» Source extract:
== == ==

The study analyzed a significant patient population from the Swedish Stroke Register, including all patients diagnosed with intracerebral hemorrhage (ICH) in Region Skåne from 2016 to 2019. It compared ICH volume measurements from qER–NCCT, Qure.ai's automated quantification tool, against traditional methods like ABC/2 and manual segmentation using Sectra's software.
The results demonstrate qER–NCCT's ability to identify ICH with 97% sensitivity, proving highly efficacious in detecting bleeding. Volume measurements also showed excellent concordance between qER–NCCT and manual segmentation, considered the gold standard, with an interclass correlation of 0.96.
qER has gained widespread recognition and adoption within the United Kingdom's National Health Service (NHS) for its ability to expedite the identification of critical markers on head CT scans. Implemented in over 20 NHS trusts and health boards spanning England, Scotland, and Wales, qER processes over 1 million emergency scans every year, demonstrating high accuracy and reliability.
qER achieves exceptional AUC scores above 0.95 for the detection of intracranial hemorrhage and other hemorrhages. The deep learning algorithms also showcase near-perfect correlation with specialized neuroradiologist reporting for hematoma volume quantification, with an interclass correlation coefficient of 0.96.
Moreover, Medica, a leading teleradiology provider in the UK, has integrated Qure.ai's qER solution into its acute imaging workflow. qER serves as an "augmented intelligence" tool that analyzes non-contrast CT scans of the brain, flagging potential abnormalities and allowing for priority reporting based on clinical urgency.
As Dr. Garry Pettet, Consultant Radiologist, explains: "The qER algorithm is handy to reporting clinicians when interpreting acute brain CTs. It not only facilitates the rapid allocation of critically abnormal scans to our reporters but also helps to increase our reports' accuracy by lowering human error."

== == ==

» Listed entries:
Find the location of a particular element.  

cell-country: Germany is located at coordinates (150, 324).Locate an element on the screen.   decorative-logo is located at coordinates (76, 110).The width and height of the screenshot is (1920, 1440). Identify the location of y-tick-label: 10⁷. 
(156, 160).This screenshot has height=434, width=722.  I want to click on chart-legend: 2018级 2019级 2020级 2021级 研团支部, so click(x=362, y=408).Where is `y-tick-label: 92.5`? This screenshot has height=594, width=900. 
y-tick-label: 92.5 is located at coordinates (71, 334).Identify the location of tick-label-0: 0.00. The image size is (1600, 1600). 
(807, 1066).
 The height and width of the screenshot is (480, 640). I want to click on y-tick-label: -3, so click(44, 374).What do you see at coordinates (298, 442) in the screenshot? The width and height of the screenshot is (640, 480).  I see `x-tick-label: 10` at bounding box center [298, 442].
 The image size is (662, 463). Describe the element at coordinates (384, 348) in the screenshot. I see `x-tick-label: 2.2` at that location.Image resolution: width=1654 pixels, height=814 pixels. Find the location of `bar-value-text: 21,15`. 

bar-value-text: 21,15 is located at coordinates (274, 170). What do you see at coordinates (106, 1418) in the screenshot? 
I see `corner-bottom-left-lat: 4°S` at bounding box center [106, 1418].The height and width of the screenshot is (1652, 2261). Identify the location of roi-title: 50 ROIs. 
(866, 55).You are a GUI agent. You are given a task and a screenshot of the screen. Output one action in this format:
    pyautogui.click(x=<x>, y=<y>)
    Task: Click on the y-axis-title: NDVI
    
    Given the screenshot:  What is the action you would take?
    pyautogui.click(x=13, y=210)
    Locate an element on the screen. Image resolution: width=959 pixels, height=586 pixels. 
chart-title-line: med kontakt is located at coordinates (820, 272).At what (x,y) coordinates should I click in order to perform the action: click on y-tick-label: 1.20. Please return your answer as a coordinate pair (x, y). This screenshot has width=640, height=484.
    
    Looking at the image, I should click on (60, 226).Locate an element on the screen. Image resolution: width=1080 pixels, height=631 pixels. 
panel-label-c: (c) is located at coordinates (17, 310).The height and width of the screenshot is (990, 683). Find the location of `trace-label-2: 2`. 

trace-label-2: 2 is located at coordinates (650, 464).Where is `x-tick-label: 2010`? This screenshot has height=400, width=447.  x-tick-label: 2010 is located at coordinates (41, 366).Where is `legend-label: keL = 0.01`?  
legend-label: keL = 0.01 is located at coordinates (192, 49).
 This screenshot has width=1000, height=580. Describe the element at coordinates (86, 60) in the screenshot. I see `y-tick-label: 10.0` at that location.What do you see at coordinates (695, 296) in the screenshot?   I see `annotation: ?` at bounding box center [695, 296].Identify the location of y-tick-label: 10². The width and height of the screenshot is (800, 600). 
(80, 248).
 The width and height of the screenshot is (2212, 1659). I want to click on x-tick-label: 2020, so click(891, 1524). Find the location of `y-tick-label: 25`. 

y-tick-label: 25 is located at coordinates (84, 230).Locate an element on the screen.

== == ==

» Task prompt: Reproduce word for word the stretch of the passage on qER from "The results demonstrate" through "accuracy and reliability.". Answer using only the passage on qER, not the data.

» Output below:
The results demonstrate qER–NCCT's ability to identify ICH with 97% sensitivity, proving highly efficacious in detecting bleeding. Volume measurements also showed excellent concordance between qER–NCCT and manual segmentation, considered the gold standard, with an interclass correlation of 0.96.
qER has gained widespread recognition and adoption within the United Kingdom's National Health Service (NHS) for its ability to expedite the identification of critical markers on head CT scans. Implemented in over 20 NHS trusts and health boards spanning England, Scotland, and Wales, qER processes over 1 million emergency scans every year, demonstrating high accuracy and reliability.